▶ AVAILABLE RECORDS:
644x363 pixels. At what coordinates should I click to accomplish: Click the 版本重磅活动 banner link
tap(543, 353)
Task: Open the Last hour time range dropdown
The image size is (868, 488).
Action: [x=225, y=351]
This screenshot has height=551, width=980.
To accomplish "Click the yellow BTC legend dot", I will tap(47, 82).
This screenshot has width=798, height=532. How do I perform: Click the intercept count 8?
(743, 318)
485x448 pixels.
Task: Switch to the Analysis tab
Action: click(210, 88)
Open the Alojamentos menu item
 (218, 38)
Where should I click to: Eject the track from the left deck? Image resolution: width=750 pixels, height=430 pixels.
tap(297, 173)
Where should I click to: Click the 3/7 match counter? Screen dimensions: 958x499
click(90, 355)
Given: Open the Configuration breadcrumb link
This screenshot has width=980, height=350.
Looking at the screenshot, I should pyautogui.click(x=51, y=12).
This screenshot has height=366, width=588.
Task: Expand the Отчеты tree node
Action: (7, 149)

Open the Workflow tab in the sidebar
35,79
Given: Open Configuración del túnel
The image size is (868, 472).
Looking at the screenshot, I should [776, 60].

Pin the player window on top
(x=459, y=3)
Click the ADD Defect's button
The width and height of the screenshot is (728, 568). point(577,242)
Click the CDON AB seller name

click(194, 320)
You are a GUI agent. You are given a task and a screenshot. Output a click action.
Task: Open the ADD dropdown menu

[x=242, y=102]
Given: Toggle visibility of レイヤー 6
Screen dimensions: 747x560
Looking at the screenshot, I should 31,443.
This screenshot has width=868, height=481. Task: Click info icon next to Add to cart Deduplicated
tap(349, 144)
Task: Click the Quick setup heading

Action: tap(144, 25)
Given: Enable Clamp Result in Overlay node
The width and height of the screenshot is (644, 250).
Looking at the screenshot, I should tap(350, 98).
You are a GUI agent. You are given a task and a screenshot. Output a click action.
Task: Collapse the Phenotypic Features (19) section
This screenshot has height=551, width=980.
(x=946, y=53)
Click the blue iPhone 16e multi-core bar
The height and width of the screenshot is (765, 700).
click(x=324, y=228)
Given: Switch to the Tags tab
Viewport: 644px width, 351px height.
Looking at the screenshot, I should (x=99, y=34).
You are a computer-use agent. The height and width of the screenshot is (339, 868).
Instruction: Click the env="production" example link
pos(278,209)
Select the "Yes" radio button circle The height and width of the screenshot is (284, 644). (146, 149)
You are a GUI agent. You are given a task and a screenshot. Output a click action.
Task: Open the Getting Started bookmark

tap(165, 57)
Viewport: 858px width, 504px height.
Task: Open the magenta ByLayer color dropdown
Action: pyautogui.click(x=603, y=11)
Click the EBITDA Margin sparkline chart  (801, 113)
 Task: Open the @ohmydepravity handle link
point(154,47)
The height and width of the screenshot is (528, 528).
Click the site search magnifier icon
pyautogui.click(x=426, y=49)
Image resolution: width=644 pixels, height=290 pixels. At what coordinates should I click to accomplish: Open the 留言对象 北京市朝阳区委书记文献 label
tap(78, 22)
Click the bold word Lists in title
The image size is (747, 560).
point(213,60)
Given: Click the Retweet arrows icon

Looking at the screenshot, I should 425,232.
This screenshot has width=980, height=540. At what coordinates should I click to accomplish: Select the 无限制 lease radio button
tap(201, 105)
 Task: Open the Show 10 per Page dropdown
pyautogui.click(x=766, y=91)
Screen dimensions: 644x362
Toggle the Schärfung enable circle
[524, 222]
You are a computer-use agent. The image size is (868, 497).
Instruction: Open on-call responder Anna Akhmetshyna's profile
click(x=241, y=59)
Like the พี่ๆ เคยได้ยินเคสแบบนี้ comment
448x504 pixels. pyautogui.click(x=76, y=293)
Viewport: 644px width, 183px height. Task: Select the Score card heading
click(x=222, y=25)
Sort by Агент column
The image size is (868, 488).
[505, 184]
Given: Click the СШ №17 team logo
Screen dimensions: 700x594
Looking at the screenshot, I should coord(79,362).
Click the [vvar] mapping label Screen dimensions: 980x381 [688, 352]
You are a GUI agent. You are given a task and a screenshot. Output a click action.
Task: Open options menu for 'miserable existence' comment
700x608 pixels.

▶ EXERCISE BRIEF: Write out all of the data above again, line for line, without changing anything.

▶ RESULT OF THE EXERCISE:
644x363 pixels. At what coordinates should I click to accomplish: Click the 版本重磅活动 banner link
tap(543, 353)
Task: Open the Last hour time range dropdown
The image size is (868, 488).
Action: [x=225, y=351]
This screenshot has height=551, width=980.
To accomplish "Click the yellow BTC legend dot", I will tap(47, 82).
This screenshot has width=798, height=532. How do I perform: Click the intercept count 8?
(743, 318)
485x448 pixels.
Task: Switch to the Analysis tab
Action: click(210, 88)
Open the Alojamentos menu item
 (218, 38)
Where should I click to: Eject the track from the left deck? Image resolution: width=750 pixels, height=430 pixels.
tap(297, 173)
Where should I click to: Click the 3/7 match counter? Screen dimensions: 958x499
click(90, 355)
Given: Open the Configuration breadcrumb link
This screenshot has width=980, height=350.
Looking at the screenshot, I should pyautogui.click(x=51, y=12).
This screenshot has height=366, width=588.
Task: Expand the Отчеты tree node
Action: (7, 149)

Open the Workflow tab in the sidebar
35,79
Given: Open Configuración del túnel
The image size is (868, 472).
Looking at the screenshot, I should [776, 60].

Pin the player window on top
(x=459, y=3)
Click the ADD Defect's button
The width and height of the screenshot is (728, 568). point(577,242)
Click the CDON AB seller name

click(194, 320)
You are a GUI agent. You are given a task and a screenshot. Output a click action.
Task: Open the ADD dropdown menu

[x=242, y=102]
Given: Toggle visibility of レイヤー 6
Screen dimensions: 747x560
Looking at the screenshot, I should 31,443.
This screenshot has width=868, height=481. Task: Click info icon next to Add to cart Deduplicated
tap(349, 144)
Task: Click the Quick setup heading

Action: tap(144, 25)
Given: Enable Clamp Result in Overlay node
The width and height of the screenshot is (644, 250).
Looking at the screenshot, I should tap(350, 98).
You are a GUI agent. You are given a task and a screenshot. Output a click action.
Task: Collapse the Phenotypic Features (19) section
This screenshot has height=551, width=980.
(x=946, y=53)
Click the blue iPhone 16e multi-core bar
The height and width of the screenshot is (765, 700).
click(x=324, y=228)
Given: Switch to the Tags tab
Viewport: 644px width, 351px height.
Looking at the screenshot, I should (x=99, y=34).
You are a computer-use agent. The height and width of the screenshot is (339, 868).
Instruction: Click the env="production" example link
pos(278,209)
Select the "Yes" radio button circle The height and width of the screenshot is (284, 644). (146, 149)
You are a GUI agent. You are given a task and a screenshot. Output a click action.
Task: Open the Getting Started bookmark

tap(165, 57)
Viewport: 858px width, 504px height.
Task: Open the magenta ByLayer color dropdown
Action: pyautogui.click(x=603, y=11)
Click the EBITDA Margin sparkline chart  (801, 113)
 Task: Open the @ohmydepravity handle link
point(154,47)
The height and width of the screenshot is (528, 528).
Click the site search magnifier icon
pyautogui.click(x=426, y=49)
Image resolution: width=644 pixels, height=290 pixels. At what coordinates should I click to accomplish: Open the 留言对象 北京市朝阳区委书记文献 label
tap(78, 22)
Click the bold word Lists in title
The image size is (747, 560).
point(213,60)
Given: Click the Retweet arrows icon

Looking at the screenshot, I should 425,232.
This screenshot has width=980, height=540. At what coordinates should I click to accomplish: Select the 无限制 lease radio button
tap(201, 105)
 Task: Open the Show 10 per Page dropdown
pyautogui.click(x=766, y=91)
Screen dimensions: 644x362
Toggle the Schärfung enable circle
[524, 222]
You are a computer-use agent. The image size is (868, 497).
Instruction: Open on-call responder Anna Akhmetshyna's profile
click(x=241, y=59)
Like the พี่ๆ เคยได้ยินเคสแบบนี้ comment
448x504 pixels. pyautogui.click(x=76, y=293)
Viewport: 644px width, 183px height. Task: Select the Score card heading
click(x=222, y=25)
Sort by Агент column
The image size is (868, 488).
[505, 184]
Given: Click the СШ №17 team logo
Screen dimensions: 700x594
Looking at the screenshot, I should coord(79,362).
Click the [vvar] mapping label Screen dimensions: 980x381 [688, 352]
You are a GUI agent. You are given a task and a screenshot. Output a click action.
Task: Open options menu for 'miserable existence' comment
700x608 pixels.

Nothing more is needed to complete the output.